» INSTRUCTIONS FOR THE TASK: Repeat the items below, swapping every "sidebar" for "side panel" and leaving all else unchanged.

» DATA ROWS:

# # # # # # #

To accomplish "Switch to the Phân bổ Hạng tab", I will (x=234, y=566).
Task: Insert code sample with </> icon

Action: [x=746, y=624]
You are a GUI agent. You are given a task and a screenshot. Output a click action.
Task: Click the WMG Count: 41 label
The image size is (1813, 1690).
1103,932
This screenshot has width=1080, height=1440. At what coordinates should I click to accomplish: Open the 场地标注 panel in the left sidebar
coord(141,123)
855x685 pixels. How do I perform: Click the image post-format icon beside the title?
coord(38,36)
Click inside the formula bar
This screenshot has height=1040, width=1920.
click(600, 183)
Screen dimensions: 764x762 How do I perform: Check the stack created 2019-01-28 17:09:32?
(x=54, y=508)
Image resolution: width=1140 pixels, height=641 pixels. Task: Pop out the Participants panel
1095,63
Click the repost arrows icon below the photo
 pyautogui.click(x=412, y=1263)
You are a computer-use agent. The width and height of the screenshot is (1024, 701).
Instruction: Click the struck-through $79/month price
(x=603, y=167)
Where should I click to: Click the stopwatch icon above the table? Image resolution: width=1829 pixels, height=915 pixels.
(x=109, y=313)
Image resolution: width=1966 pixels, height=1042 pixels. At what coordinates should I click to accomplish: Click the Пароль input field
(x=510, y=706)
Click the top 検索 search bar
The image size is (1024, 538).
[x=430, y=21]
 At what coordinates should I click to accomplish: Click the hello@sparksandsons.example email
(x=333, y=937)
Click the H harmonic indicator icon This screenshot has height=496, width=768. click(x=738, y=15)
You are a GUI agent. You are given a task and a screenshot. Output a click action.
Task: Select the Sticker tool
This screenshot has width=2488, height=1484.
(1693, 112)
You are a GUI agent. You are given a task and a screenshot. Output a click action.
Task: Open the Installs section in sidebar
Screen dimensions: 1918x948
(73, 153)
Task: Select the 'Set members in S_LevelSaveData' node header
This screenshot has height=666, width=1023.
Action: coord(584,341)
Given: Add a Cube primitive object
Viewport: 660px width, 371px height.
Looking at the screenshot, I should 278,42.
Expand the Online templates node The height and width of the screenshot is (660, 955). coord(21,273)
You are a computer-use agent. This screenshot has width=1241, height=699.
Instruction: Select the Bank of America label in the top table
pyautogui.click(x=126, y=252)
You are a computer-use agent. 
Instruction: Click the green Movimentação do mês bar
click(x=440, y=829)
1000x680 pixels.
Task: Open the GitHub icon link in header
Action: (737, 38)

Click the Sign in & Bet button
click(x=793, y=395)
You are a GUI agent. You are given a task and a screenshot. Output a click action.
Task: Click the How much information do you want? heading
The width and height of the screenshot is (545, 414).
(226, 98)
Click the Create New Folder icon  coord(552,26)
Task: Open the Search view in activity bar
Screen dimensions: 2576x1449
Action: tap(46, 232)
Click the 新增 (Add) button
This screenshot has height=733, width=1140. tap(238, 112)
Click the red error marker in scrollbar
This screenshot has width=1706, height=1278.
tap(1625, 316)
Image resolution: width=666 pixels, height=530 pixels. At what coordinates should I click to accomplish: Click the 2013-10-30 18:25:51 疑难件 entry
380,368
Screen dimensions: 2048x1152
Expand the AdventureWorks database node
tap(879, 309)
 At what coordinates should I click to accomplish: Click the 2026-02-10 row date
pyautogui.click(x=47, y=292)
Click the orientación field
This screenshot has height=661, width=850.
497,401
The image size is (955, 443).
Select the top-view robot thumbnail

# # # # # # #

» EXERCISE RESULT:
To accomplish "Switch to the Phân bổ Hạng tab", I will (x=234, y=566).
Task: Insert code sample with </> icon

Action: [x=746, y=624]
You are a GUI agent. You are given a task and a screenshot. Output a click action.
Task: Click the WMG Count: 41 label
The image size is (1813, 1690).
1103,932
This screenshot has width=1080, height=1440. At what coordinates should I click to accomplish: Open the 场地标注 panel in the left side panel
coord(141,123)
855x685 pixels. How do I perform: Click the image post-format icon beside the title?
coord(38,36)
Click inside the formula bar
This screenshot has height=1040, width=1920.
click(600, 183)
Screen dimensions: 764x762 How do I perform: Check the stack created 2019-01-28 17:09:32?
(x=54, y=508)
Image resolution: width=1140 pixels, height=641 pixels. Task: Pop out the Participants panel
1095,63
Click the repost arrows icon below the photo
 pyautogui.click(x=412, y=1263)
You are a computer-use agent. The width and height of the screenshot is (1024, 701).
Instruction: Click the struck-through $79/month price
(x=603, y=167)
Where should I click to: Click the stopwatch icon above the table? Image resolution: width=1829 pixels, height=915 pixels.
(x=109, y=313)
Image resolution: width=1966 pixels, height=1042 pixels. At what coordinates should I click to accomplish: Click the Пароль input field
(x=510, y=706)
Click the top 検索 search bar
The image size is (1024, 538).
[x=430, y=21]
 At what coordinates should I click to accomplish: Click the hello@sparksandsons.example email
(x=333, y=937)
Click the H harmonic indicator icon This screenshot has height=496, width=768. click(x=738, y=15)
You are a GUI agent. You are given a task and a screenshot. Output a click action.
Task: Select the Sticker tool
This screenshot has width=2488, height=1484.
(1693, 112)
You are a GUI agent. You are given a task and a screenshot. Output a click action.
Task: Open the Installs section in side panel
Screen dimensions: 1918x948
(73, 153)
Task: Select the 'Set members in S_LevelSaveData' node header
This screenshot has height=666, width=1023.
Action: coord(584,341)
Given: Add a Cube primitive object
Viewport: 660px width, 371px height.
Looking at the screenshot, I should 278,42.
Expand the Online templates node The height and width of the screenshot is (660, 955). coord(21,273)
You are a computer-use agent. This screenshot has width=1241, height=699.
Instruction: Select the Bank of America label in the top table
pyautogui.click(x=126, y=252)
You are a computer-use agent. 
Instruction: Click the green Movimentação do mês bar
click(x=440, y=829)
1000x680 pixels.
Task: Open the GitHub icon link in header
Action: (737, 38)

Click the Sign in & Bet button
click(x=793, y=395)
You are a GUI agent. You are given a task and a screenshot. Output a click action.
Task: Click the How much information do you want? heading
The width and height of the screenshot is (545, 414).
(226, 98)
Click the Create New Folder icon  coord(552,26)
Task: Open the Search view in activity bar
Screen dimensions: 2576x1449
Action: tap(46, 232)
Click the 新增 (Add) button
This screenshot has height=733, width=1140. tap(238, 112)
Click the red error marker in scrollbar
This screenshot has width=1706, height=1278.
tap(1625, 316)
Image resolution: width=666 pixels, height=530 pixels. At what coordinates should I click to accomplish: Click the 2013-10-30 18:25:51 疑难件 entry
380,368
Screen dimensions: 2048x1152
Expand the AdventureWorks database node
tap(879, 309)
 At what coordinates should I click to accomplish: Click the 2026-02-10 row date
pyautogui.click(x=47, y=292)
Click the orientación field
This screenshot has height=661, width=850.
497,401
The image size is (955, 443).
Select the top-view robot thumbnail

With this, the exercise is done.